LONDON (Reuters) – The United Kingdom announced a new post-Brexit tariff regime on Tuesday to give it leverage in trade talks, maintaining the European Union’s 10% duty on cars but cutting levies on tens of billions of dollars of supply chain imports.
The new tariff regime, which would come into effect from January 2021, aims to simplify what some UK officials call an overly complex EU system and help Britain negotiate trade deals with the United States, the Brussels-based bloc and others.
But it will mean that if Britain and the EU fail to reach a free trade deal by the end of the year, the price of some food, cars and some chemical inputs imported from the bloc would rise sharply.
Britain said the regime would apply to countries with which it has no agreement and removes all tariffs below 2%.
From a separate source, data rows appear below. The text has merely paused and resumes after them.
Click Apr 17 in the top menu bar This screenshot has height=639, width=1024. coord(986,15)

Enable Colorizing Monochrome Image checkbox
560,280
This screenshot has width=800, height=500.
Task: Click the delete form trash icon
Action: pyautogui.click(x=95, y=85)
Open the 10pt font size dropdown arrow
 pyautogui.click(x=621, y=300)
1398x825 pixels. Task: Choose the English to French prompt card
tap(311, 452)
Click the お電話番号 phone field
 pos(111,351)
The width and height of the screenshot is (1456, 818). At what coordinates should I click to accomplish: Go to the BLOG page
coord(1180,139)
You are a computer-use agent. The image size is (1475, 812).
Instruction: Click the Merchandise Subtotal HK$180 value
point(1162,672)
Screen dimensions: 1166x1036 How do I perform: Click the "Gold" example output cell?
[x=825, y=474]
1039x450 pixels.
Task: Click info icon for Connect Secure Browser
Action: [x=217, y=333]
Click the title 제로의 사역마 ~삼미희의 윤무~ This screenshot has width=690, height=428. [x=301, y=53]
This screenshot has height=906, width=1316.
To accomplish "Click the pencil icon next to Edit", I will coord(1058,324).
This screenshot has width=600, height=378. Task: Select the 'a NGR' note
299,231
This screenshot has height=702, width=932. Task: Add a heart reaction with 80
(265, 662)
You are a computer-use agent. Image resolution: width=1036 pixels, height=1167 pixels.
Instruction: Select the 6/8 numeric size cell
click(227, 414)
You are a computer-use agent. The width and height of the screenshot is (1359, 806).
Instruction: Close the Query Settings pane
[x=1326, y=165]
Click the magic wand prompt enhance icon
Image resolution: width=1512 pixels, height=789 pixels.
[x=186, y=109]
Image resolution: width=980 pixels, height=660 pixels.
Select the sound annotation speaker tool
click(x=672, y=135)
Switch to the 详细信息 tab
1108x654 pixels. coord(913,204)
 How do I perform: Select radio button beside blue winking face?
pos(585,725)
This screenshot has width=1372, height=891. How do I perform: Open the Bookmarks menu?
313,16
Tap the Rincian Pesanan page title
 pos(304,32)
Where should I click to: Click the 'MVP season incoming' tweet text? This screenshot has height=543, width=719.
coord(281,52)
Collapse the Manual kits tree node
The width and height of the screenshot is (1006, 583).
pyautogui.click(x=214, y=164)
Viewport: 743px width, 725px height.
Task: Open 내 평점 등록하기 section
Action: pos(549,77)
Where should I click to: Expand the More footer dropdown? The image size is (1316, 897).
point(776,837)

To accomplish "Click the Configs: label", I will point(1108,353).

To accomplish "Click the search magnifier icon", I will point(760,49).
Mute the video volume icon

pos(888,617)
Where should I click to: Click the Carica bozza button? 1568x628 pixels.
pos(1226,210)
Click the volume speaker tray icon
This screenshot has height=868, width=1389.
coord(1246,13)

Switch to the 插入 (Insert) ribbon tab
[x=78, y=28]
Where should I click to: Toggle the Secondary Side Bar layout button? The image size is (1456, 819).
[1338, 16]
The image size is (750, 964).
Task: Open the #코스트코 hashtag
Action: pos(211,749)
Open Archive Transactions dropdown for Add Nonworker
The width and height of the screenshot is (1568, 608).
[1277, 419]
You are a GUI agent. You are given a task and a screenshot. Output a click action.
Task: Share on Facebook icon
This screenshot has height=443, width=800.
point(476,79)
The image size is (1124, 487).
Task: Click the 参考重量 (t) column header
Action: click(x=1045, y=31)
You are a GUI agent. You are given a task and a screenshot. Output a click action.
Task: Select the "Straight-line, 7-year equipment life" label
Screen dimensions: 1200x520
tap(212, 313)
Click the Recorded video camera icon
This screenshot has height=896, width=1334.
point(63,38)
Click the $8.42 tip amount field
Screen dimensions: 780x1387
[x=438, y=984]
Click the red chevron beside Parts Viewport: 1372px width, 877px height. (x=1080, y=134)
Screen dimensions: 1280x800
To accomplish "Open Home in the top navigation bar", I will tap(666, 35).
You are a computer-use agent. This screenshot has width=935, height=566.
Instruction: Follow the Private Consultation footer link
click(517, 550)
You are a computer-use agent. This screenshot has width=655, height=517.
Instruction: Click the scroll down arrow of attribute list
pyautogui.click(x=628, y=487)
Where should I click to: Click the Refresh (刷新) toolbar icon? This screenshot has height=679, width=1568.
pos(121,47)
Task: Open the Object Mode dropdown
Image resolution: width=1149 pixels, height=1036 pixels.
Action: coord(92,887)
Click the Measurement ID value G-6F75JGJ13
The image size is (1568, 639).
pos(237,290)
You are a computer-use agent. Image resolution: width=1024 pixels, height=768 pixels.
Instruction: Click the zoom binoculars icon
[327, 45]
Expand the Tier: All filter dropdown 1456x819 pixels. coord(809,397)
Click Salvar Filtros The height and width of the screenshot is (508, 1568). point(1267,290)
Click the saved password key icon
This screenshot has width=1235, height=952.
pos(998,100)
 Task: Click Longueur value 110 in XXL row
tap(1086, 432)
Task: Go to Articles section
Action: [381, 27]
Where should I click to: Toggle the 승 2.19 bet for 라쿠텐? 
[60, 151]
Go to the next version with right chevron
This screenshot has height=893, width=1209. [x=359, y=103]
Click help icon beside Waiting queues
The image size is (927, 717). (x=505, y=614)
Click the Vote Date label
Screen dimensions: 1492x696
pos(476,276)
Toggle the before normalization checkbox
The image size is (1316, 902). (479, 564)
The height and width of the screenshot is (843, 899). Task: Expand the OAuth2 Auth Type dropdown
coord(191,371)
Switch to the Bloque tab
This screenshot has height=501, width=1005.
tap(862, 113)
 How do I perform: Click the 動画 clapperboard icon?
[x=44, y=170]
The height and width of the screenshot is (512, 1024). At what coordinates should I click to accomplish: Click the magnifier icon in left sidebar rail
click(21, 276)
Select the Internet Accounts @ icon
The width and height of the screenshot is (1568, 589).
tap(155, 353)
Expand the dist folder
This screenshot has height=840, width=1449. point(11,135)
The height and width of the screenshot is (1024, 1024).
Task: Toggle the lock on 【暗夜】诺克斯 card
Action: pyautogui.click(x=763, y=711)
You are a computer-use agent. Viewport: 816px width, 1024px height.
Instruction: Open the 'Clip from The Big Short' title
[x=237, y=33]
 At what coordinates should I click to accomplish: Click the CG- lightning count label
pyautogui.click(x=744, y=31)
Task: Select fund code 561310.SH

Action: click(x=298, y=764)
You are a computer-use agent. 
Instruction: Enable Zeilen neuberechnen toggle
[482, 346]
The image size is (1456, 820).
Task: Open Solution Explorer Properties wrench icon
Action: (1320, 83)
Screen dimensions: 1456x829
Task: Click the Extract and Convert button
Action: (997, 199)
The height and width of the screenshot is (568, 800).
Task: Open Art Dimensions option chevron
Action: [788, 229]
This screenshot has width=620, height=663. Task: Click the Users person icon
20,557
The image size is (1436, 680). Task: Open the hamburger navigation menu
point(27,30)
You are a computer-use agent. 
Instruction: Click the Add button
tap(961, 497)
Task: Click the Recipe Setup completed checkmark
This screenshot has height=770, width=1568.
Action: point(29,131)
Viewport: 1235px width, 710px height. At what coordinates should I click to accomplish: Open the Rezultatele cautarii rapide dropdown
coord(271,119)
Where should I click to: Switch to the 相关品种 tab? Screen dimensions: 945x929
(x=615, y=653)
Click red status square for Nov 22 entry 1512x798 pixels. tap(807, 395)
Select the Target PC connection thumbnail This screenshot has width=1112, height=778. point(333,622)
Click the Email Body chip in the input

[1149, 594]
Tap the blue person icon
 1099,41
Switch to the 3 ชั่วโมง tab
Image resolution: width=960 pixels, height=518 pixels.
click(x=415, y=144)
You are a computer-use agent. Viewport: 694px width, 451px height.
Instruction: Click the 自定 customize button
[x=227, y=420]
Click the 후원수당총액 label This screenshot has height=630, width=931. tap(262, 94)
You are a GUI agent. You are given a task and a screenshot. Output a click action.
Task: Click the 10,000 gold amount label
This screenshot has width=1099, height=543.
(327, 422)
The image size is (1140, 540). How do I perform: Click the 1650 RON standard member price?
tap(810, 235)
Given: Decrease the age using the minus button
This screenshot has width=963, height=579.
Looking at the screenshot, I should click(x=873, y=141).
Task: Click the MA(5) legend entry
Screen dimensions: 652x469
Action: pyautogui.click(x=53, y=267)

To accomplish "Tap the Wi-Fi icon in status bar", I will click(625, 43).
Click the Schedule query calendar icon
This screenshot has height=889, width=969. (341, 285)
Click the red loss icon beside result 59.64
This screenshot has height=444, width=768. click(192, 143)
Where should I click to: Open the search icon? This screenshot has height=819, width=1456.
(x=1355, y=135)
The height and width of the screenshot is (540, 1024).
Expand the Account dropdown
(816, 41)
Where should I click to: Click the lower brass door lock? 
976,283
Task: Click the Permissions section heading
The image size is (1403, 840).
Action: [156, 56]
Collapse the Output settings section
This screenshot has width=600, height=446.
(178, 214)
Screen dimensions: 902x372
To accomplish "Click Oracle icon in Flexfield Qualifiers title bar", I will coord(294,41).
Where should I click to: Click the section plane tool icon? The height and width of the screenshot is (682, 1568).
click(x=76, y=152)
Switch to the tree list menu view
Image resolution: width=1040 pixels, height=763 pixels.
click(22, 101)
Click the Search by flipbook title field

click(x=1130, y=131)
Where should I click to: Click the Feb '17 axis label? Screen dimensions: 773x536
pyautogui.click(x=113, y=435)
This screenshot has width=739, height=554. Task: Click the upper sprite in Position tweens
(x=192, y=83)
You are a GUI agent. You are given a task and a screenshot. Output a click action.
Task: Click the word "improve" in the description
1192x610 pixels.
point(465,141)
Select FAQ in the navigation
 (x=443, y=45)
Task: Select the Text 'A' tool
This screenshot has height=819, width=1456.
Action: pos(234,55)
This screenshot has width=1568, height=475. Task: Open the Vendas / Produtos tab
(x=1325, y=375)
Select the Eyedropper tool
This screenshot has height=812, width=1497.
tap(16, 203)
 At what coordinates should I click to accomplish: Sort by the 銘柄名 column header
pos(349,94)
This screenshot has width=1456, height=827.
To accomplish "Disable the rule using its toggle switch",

“Our new Global Tariff will benefit UK consumers and households by cutting red tape and reducing the cost of thousands of everyday products,” International Trade Secretary Liz Truss said.
It will maintain tariffs on imported products competing with UK industries such as agriculture, automotive, ceramics and fishing, and remove levies on 30 billion pounds ($37 billion) worth of imports entering UK supply chains.
The British Chambers of Commerce welcomed the clarity provided by the announcement but said it showed a trade deal with European Union by year end was vital “to avoid substantial increases in costs for businesses on both sides of the Channel”.
Talks on a future relationship between London and Brussels have reached an impasse, with both sides trading barbs before a crunch meeting next month. Britain published its draft legal text on Tuesday, described by a spokesman for Prime Minister Boris Johnson as “a constructive contribution”.
The EU’s chief negotiator, Michel Barnier, welcomed the publication, but added: “We must make tangible progress” in the June talks.
To help meet the government’s environmental commitments, the UK will also remove tariffs on products which support energy efficiency and introduce a temporary zero tariff on goods being used to fight COVID-19 such as personal protective equipment.
The new regime did not meet all expectations.
A representative from one chemical company who declined to be identified said the firm had been promised an elimination of tariffs on inputs for the sector. “It’s disappointing across the board,” the person said.